I've seen this in the startup ecosystem; it's a prestige game. When I was applying to jobs last year I would see startups brag on their websites about how many MIT, Harvard, Berkeley, etc grads they had. The most egregious was a startup that had a "select your school" dropdown that was basically the US News top 20 CS schools followed by "other"


It's a challenge. I get over 1000 applicants for every position, I can't read every resume and use a few filters to get a subset to read, but it's a disjunction (top 50 school OR company advanced in our field OR specific technology names).


This is standard across the world, in professional and engineering jobs. Hiring can be filtered by where you work, what your major is, what school you went to. Not all jobs or education are made equal. Its not what I'd do, but saying, we'll only consider candidates with CS degrees from these top 25 schools seem like a valid strategy to recruiting. Esp. if you consider their professors can be renowned in certain research topics.


This really doesn't happen in technology outside of the US. It seems like way more of a US thing in general, but I can't fully speak to that.


That's not true. I worked for a big tech company with a large European presence and they 100% heavily factored in the prestige of what university you went into for hiring. Also, they do this with career fairs/college hiring - they aren't sending college recruiters to a community college, they're sending them to MIT, Oxford, Stanford, Yale, Harvey Mudd, etc.


If you work for an American company, you usually get the American experience. Local companies tend to be more in sync with the local culture.

One thing I remember from Finland is people who went to a prestigious foreign university and then returned home without work experience complaining how difficult it is to find a job. In some fields, a fresh graduate without real professional experience beyond internships is already a bit suspicious, because the Finnish system encourages starting your career before graduating. Finding job opportunities is difficult, because you don't have any professional contacts. And while recruiters recognize that you went to a reputable university, they don't know what to expect from you.
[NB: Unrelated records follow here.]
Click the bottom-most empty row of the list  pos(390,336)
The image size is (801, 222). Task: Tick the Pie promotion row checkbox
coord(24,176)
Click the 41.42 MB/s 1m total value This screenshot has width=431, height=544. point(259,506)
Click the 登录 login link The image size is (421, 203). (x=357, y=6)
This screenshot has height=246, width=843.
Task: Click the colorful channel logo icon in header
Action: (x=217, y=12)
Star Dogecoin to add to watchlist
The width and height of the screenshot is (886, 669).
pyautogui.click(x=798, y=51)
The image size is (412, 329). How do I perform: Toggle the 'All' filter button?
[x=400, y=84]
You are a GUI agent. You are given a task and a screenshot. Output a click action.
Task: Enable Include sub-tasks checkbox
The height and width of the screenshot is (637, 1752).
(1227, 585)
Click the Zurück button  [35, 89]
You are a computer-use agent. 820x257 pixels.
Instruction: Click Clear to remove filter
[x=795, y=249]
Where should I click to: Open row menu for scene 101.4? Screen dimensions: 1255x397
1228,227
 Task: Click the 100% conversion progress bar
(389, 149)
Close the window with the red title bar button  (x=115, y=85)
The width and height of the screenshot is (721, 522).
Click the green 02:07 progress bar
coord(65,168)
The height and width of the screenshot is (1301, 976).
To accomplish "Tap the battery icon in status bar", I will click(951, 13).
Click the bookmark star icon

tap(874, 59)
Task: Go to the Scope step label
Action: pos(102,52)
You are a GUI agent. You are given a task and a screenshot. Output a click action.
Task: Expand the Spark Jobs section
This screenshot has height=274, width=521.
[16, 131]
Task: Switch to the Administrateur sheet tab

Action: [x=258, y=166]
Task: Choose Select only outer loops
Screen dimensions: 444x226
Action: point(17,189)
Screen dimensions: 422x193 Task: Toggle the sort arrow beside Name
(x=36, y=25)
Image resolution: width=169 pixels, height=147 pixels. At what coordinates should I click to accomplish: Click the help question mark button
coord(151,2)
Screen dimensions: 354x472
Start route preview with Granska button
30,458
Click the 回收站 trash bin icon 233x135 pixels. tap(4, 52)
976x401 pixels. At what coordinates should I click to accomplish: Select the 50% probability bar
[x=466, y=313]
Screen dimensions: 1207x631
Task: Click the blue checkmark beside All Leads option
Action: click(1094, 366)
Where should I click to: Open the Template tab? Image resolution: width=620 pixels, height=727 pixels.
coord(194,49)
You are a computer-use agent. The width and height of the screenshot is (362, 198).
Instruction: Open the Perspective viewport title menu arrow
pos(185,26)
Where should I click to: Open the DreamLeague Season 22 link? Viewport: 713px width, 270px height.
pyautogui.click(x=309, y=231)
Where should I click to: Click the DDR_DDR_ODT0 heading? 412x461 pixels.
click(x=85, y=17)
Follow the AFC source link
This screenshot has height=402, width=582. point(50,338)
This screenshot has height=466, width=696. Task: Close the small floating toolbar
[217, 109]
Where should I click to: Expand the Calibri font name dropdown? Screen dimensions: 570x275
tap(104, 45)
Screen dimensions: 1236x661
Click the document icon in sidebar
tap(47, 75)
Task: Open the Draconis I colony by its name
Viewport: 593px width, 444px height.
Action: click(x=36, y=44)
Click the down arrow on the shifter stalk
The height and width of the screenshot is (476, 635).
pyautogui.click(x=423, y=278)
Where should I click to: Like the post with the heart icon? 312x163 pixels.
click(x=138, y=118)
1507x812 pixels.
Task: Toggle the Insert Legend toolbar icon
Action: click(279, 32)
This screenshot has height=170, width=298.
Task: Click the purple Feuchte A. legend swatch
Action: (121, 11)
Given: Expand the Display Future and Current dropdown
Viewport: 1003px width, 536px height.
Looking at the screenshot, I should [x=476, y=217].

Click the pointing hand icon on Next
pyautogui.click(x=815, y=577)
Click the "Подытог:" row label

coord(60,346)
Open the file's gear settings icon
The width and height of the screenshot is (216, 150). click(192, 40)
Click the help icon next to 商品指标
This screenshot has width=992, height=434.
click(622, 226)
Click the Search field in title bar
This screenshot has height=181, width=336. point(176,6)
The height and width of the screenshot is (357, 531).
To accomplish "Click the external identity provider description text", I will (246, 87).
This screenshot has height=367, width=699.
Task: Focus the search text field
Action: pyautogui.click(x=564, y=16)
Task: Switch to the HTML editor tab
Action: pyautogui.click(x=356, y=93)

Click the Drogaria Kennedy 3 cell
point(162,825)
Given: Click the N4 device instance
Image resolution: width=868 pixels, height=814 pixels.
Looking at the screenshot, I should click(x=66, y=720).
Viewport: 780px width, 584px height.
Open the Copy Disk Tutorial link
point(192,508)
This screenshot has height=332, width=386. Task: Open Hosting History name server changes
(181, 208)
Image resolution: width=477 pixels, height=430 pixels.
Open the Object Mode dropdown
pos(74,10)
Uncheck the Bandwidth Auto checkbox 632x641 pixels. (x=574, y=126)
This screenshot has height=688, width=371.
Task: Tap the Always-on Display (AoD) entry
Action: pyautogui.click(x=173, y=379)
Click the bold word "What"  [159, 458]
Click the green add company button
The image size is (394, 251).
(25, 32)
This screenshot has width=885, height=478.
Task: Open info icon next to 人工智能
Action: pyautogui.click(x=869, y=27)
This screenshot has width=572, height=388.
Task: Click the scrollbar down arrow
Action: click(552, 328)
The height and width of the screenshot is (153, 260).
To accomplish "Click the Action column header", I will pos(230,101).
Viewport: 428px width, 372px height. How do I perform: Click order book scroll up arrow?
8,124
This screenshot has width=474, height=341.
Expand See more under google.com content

And if you went to a school like Harvey Mudd, which isn't really known outside the US, your situation is even worse. Because they don't know the school, recruiters may assume that you got your degree from a for-profit diploma mill and ignore your application.


I agree that things will be more localized depending on the company. But good recruiters should know what schools are good, but they should also be able to assess a resume that doesn't have an elite school attached to it. Obviously this doesn't always happen, but it should in practice.


Was it a UK based company?


It's really hard to meaningfully evaluate college new grad resumes en masse. They all have the same useless class projects and an impossible-to-judge GPA.

Unless you spend an hour doing a tech screen for each person, they just all look identical. I don't endorse a strict filter, but I understand why people do it. Top colleges filter for something meaningful for entrance criteria, and it's easy to take advantage of their filtering.


This is the norm in law firm hiring. Top firms don't look outside of a handful of schools. Good firms consider graduates from 1-2 dozen schools. And legal academia is at least as elitist — something like half of all law professors graduated from one of four schools. It's great for groupthink!


I am not aware of any hard data on it, but observationally, the degree to which people care seems to vary greatly by location in the US. The interest in "top schools" seems highest on the East coast.


Yup, this 100% existed at FB in the US while I was there from 2013 to 2018. I worked in Europe and found it incredibly bizarre.